In Richard Russo’s novel Chances Are . . . (Knopf, 2019), three onetime college friends, now in their mid-sixties, meet for a weekend reunion on Martha’s Vineyard. One of those friends is Mickey Girardi, Jr., who grew up in a “rough, working-class neighborhood in West Haven, Connecticut, famous for bodybuilders, Harleys and ethnic block parties.” A burly motorcyclist and aging rock musician, Mickey is haunted by the memory of his father.

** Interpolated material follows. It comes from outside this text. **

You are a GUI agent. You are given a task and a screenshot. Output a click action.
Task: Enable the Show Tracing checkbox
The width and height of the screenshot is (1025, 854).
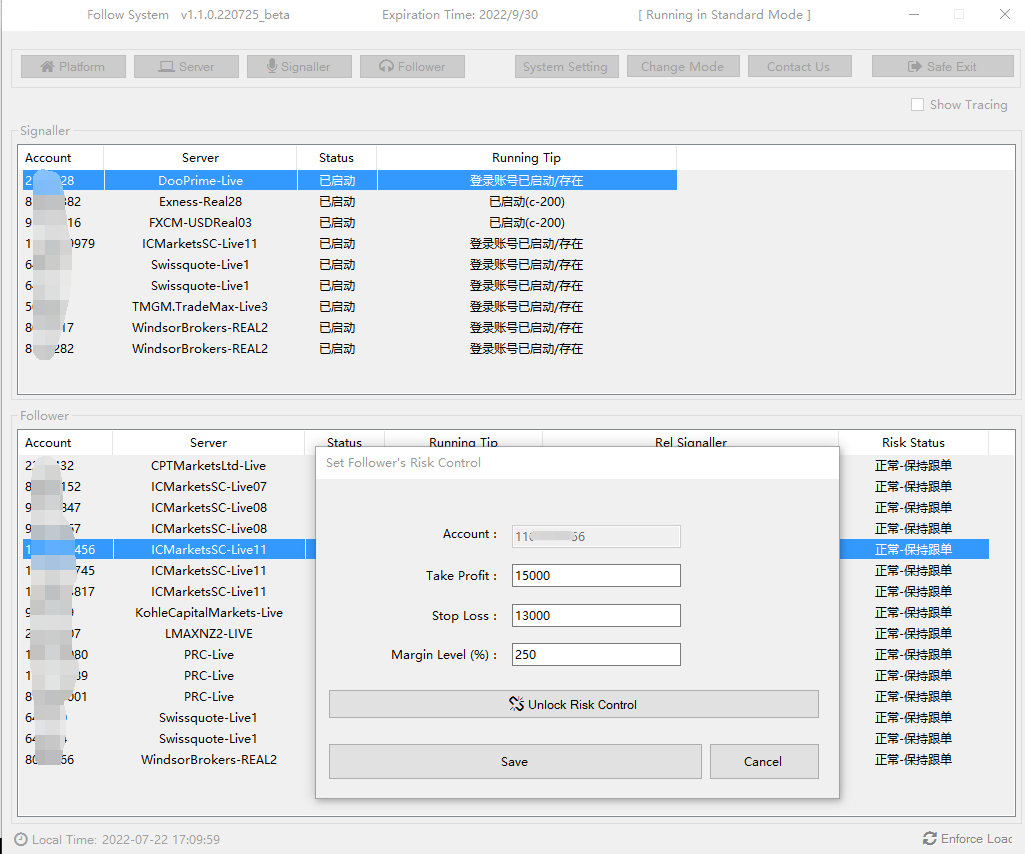point(917,105)
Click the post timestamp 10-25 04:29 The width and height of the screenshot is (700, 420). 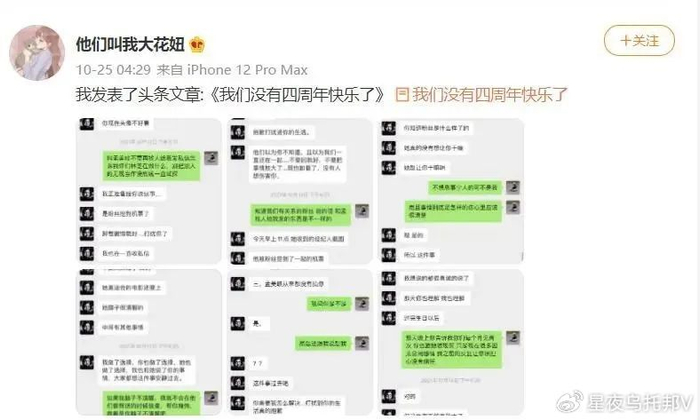click(x=113, y=70)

Mickey Girardi, Sr., was a construction worker, an unshakeable patriot, and an unrelenting realist. A veteran of the Second World War, he believed that when “your country calls, you answer.” During the Vietnam War, when Mickey, Jr., received a low lottery number and was about to be drafted, his father conceded that it was “a foolish war” but reminded his son that “you don’t get to hold out for a just one.”  Should Mickey avoid the draft by fleeing to Canada, somebody else would have to “go in [his] place.” He would go himself, he declared, if he weren’t “a middle-aged pipefitter with a bum ticker.” When Mickey, Sr., died suddenly of a heart attack, his death hit his son “like a sledgehammer to the base of the skull.”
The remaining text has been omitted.